**YOUR GOAL:**
When you spot the word "text" in a line of the data below, copy that line.
***** EXERCISE INPUT
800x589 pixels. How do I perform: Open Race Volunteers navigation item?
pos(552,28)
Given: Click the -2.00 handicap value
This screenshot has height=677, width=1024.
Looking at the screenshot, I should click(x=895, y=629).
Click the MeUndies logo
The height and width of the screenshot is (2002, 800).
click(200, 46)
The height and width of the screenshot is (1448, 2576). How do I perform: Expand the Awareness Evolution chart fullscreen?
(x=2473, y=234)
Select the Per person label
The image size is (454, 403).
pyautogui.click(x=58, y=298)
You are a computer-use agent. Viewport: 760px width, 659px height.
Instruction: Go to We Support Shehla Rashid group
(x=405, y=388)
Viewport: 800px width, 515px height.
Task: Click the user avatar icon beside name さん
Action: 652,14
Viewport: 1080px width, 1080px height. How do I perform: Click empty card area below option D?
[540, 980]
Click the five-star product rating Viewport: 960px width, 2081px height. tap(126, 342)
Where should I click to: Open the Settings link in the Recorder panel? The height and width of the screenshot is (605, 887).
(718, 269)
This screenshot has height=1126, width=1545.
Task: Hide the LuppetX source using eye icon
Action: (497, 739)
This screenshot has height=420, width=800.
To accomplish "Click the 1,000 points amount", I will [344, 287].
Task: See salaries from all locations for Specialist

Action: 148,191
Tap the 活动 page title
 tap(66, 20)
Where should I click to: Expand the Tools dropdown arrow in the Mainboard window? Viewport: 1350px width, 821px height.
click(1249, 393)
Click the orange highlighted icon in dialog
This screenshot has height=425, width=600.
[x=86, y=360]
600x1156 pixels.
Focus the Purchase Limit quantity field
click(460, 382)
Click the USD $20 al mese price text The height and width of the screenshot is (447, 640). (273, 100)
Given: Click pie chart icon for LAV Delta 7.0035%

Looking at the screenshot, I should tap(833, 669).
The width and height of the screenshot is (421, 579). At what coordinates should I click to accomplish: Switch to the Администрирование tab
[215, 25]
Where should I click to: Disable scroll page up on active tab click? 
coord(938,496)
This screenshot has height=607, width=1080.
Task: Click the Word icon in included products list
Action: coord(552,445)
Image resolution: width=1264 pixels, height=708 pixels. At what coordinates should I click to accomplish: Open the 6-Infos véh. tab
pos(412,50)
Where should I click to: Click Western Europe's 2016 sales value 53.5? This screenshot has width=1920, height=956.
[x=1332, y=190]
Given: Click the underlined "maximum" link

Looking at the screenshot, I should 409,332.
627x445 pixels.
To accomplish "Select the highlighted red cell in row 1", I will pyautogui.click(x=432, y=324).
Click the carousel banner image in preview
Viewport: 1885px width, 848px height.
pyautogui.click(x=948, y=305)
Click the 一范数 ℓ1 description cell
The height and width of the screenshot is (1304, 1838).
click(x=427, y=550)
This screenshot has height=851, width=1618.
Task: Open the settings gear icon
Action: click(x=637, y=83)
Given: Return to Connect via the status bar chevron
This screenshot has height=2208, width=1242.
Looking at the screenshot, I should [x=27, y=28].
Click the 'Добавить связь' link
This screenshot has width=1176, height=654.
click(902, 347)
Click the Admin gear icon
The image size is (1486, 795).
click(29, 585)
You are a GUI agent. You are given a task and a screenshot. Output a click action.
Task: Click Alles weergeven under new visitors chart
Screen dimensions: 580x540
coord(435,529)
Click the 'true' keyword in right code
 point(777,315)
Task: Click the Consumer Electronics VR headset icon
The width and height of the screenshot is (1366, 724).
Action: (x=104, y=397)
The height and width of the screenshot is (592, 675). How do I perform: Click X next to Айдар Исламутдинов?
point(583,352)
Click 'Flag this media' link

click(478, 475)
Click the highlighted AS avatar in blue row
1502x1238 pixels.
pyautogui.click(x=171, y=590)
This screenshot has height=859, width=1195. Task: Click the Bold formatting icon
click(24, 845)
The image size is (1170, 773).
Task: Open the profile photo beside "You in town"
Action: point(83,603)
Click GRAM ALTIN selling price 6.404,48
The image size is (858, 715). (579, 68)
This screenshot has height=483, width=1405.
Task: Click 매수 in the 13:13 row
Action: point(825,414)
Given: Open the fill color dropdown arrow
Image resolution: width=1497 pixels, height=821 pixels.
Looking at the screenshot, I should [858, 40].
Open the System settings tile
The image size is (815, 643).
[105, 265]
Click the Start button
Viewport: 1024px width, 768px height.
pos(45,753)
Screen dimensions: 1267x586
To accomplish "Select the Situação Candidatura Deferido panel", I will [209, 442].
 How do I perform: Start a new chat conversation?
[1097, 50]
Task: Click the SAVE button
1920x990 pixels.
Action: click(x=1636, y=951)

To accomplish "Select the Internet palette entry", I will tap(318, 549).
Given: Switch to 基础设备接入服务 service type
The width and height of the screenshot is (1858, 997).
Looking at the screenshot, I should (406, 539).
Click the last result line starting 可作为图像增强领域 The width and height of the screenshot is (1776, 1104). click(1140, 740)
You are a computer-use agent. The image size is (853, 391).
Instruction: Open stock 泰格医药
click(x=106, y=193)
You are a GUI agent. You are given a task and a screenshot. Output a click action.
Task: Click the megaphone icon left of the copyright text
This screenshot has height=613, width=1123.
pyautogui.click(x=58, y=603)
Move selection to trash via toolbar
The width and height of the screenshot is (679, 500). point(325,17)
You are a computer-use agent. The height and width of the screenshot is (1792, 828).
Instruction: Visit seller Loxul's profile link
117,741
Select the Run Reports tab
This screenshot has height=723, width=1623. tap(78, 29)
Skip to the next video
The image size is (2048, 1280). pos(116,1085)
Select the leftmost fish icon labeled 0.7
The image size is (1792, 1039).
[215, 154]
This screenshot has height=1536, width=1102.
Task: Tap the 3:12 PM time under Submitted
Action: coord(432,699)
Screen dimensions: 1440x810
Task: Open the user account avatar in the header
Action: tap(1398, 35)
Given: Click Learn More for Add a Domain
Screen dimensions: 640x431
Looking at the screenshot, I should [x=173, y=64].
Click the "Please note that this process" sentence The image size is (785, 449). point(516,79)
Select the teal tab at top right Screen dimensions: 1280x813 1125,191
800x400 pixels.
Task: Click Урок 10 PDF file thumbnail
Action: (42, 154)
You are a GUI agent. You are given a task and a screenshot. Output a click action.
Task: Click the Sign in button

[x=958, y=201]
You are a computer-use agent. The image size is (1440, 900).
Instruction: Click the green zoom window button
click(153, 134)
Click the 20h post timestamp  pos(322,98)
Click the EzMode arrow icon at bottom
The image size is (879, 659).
**********
**OUTPUT BELOW:**
Click the USD $20 al mese price text The height and width of the screenshot is (447, 640). (273, 100)
Task: Click the megaphone icon left of the copyright text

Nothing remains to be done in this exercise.